A modern warehouse shouldn’t be run by paper and pencil. More and more, warehouse operators are turning to bar code technology to manage their inventory and boost their earning. Bar code technology offers faster transaction times, reduced inventory costs, more accurate data, better customer service, lower labor costs and improved quality control.
Barcodes were first designed in 1949 by a Philadelphia college student after overhearing a grocery store owner talk about the need for an automated information system during checkout. Originally derived from Morse code, barcodes didn’t take off until Wrigley’s chewing gum started using the now familiar Universal Product Code in the 1970s, with grocery stores and retails adopting the technology soon after.
As consumers are well aware, bar codes have many commercial, industrial and retail uses. UPC codes are widely used to speed checkout times and manage product inventory, making it easy for retailers to serve their customers. The railroad was one of the first industries to incorporate barcodes into its operations, which resulted in greatly improving freight location tracking. In the automotive industry, bar codes are widely used in manufacturing, sales and parts distribution.
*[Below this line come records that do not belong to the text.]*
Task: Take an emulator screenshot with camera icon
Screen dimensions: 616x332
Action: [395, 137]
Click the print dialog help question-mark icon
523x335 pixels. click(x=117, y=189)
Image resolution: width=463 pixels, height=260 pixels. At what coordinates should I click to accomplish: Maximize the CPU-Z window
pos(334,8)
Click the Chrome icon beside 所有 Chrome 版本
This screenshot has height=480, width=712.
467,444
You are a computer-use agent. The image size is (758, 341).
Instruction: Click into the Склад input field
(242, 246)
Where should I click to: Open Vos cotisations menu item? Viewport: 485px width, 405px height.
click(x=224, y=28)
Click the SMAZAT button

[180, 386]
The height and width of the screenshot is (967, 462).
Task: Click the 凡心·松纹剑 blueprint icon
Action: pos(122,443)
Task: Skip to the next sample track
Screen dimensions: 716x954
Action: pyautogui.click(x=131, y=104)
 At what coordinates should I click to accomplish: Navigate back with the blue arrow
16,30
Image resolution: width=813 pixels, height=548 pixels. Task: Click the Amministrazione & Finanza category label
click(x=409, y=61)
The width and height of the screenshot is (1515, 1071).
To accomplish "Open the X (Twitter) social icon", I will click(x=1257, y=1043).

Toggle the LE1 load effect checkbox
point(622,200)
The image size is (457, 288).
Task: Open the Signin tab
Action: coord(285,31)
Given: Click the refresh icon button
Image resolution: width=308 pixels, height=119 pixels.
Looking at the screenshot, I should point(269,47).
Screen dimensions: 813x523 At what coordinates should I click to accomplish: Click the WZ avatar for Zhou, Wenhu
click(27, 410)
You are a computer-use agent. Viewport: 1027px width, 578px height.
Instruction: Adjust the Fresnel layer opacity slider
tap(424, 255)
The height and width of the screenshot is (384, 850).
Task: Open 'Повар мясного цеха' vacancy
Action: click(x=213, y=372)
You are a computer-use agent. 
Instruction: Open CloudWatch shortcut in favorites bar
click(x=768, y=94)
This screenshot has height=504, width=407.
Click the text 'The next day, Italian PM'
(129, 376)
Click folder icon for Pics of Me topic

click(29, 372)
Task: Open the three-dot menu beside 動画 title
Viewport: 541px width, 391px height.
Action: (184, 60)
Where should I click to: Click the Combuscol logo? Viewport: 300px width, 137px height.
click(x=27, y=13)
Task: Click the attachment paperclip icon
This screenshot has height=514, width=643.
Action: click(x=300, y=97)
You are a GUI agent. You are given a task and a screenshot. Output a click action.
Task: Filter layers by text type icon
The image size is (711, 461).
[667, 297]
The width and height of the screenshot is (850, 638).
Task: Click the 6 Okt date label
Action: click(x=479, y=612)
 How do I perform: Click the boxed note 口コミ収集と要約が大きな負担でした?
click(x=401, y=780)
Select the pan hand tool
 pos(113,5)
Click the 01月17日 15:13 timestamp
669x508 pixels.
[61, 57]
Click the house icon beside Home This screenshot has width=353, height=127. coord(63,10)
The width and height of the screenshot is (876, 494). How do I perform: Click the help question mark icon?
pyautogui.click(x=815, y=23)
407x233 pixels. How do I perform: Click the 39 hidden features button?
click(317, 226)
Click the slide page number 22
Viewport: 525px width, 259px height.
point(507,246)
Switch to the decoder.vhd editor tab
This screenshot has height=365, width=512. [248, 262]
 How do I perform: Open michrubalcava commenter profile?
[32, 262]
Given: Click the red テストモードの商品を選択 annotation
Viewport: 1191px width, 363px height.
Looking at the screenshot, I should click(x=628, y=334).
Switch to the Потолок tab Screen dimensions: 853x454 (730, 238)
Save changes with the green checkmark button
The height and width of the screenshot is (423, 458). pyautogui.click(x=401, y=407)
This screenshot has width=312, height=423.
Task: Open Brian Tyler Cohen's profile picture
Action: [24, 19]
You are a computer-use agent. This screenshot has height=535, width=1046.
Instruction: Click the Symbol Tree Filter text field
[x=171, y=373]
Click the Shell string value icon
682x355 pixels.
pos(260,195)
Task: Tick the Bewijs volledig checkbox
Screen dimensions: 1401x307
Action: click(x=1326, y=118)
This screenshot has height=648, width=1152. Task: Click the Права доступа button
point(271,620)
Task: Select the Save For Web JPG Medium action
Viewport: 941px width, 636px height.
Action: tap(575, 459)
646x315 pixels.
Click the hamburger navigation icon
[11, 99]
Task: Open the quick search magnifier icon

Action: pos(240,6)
Warehousing of all kinds rely on bar codes for inventory management, saving time and money with more efficient tracking and distribution.
Using bar code technology to manage a warehouse’s inventory will greatly improve accuracy and productivity by putting timely and accurate information at employee’s fingertips. There’s less paperwork, less time searching and more actionable information about the warehouse’s inventory. Costs are reduced because orders are fulfilled quicker. With more up-to-date information about inventory levels, warehouse managers don’t need to keep as much safety stock on hand. Plus, less staff will be needed for counts and audits.
The technology that supports a bar-coded warehouse has many elements. Maintaining an accurate and thorough database of the warehouse’s inventory is vital. Barcode scanners, location tags, item labels and skid flags make it easy and fast for employees to find and manage inventory. Computer software then connects this information together and gives users the ability to monitor, manage and analyze the operations of the warehouse.
The process of setting up a bar coded warehouse begins with labeling the locations and then each items. Using this information, the inventory management process is established. A physical count is taken to insure accuracy and finally audits are conducted to analyze performance and find ways to improve efficiency.
The profits from using bar code technology to manage warehouse inventory can be significant and will only grow over time. The efficiency helps manage staff hours, leading to less overtime. The quicker response times for orders and shipments can impress clients and help win new clients. It will also boost the confidence of warehouse staff in their ability to fulfill orders. Plus, many warehouses are adopting bar code technology, and without matching the improved speed and efficiency of your competitors, your service may not be able to keep up.